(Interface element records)
((

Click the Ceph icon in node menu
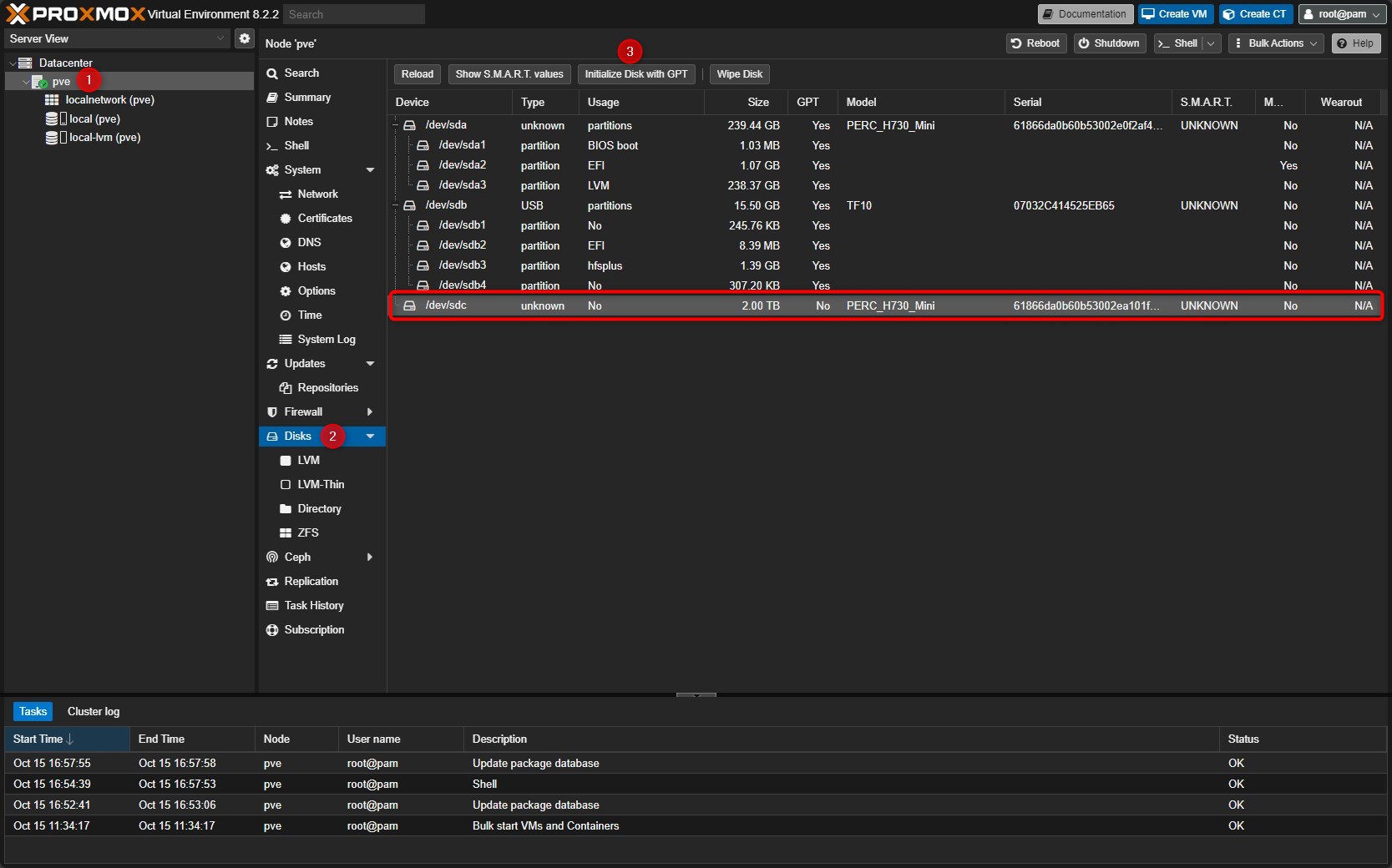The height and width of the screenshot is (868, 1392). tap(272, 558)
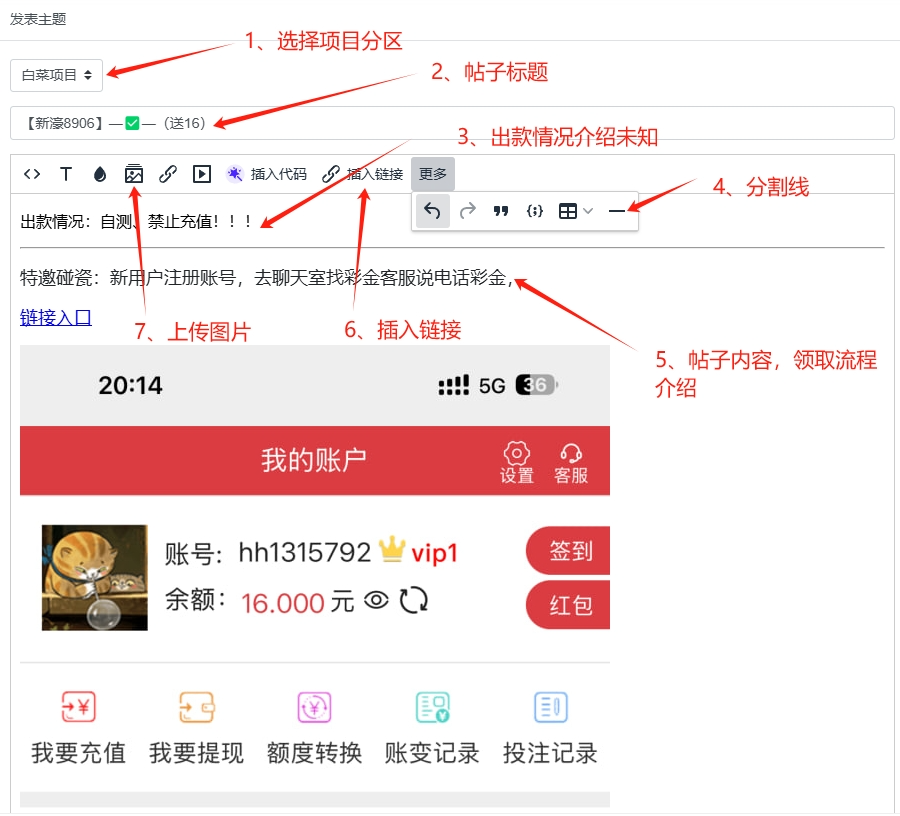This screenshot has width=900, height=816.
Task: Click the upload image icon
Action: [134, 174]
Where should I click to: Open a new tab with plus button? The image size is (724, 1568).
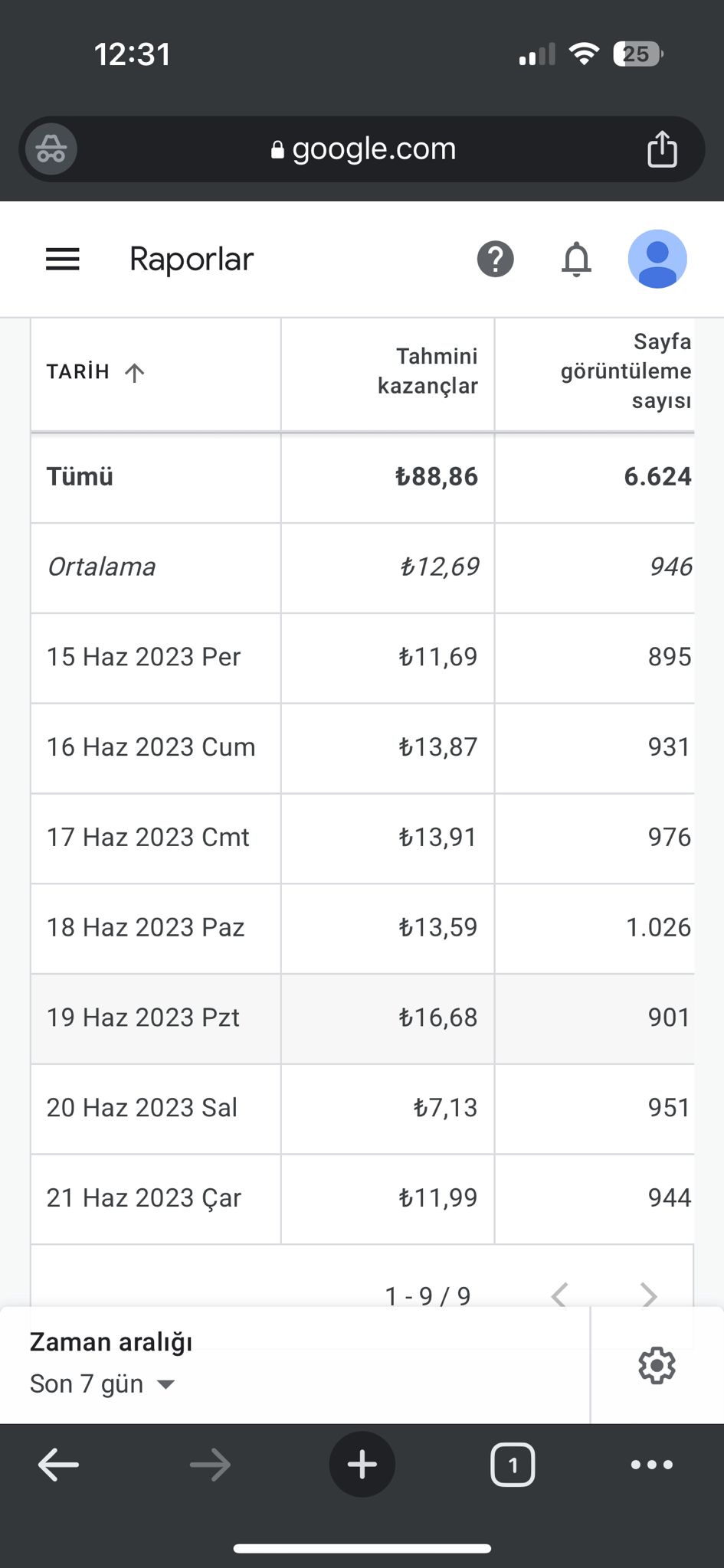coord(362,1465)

))
((

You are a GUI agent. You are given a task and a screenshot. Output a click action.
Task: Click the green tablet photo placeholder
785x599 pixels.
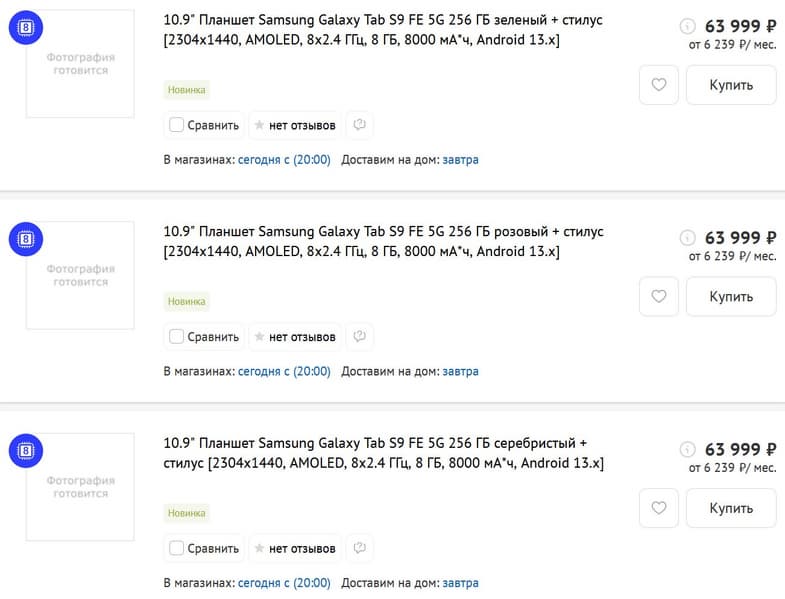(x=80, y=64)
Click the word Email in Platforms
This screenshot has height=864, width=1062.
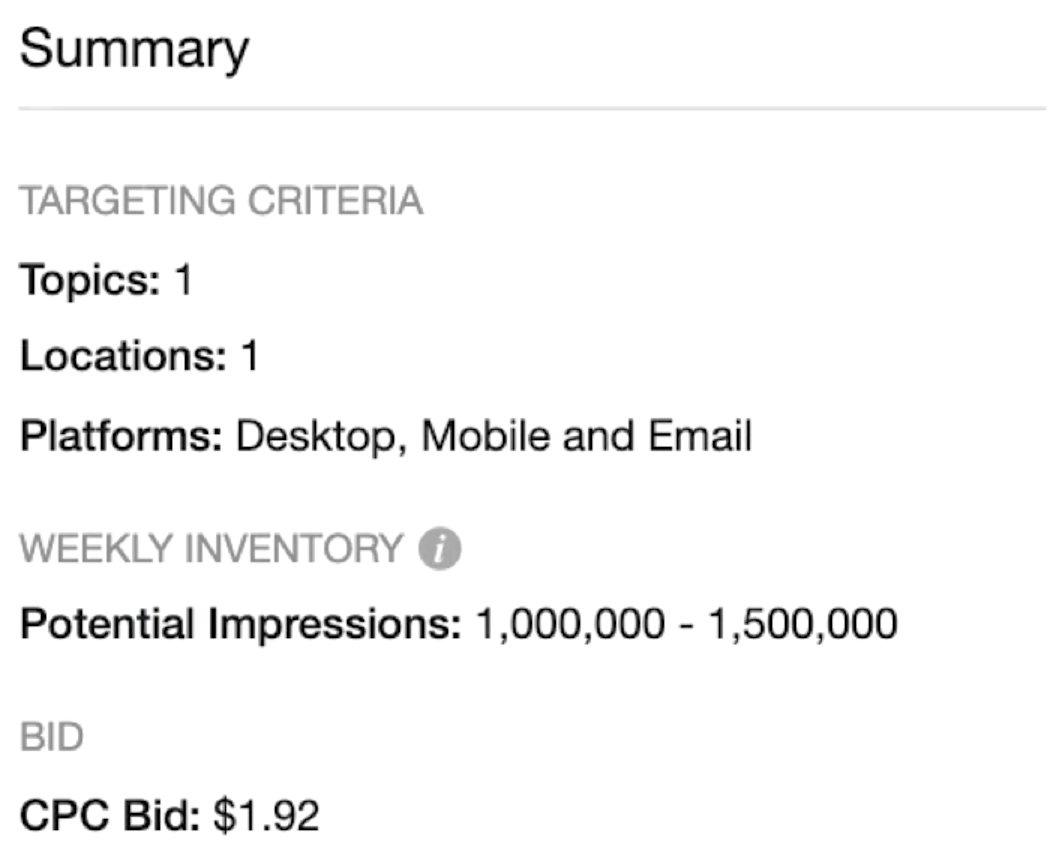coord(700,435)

))

[AIM]: In the items from the line containing "You are a GUI" through the line containing "coord(700,435)", change "screenshot" to "snapshot" and write out that stretch again with nothing else altered. Omit the pictures.

[REPLY TO THE TASK]:
You are a GUI agent. You are given a task and a snapshot. Output a click action.
Task: Click the green tablet photo placeholder
785x599 pixels.
(x=80, y=64)
Click the word Email in Platforms
This snapshot has height=864, width=1062.
coord(700,435)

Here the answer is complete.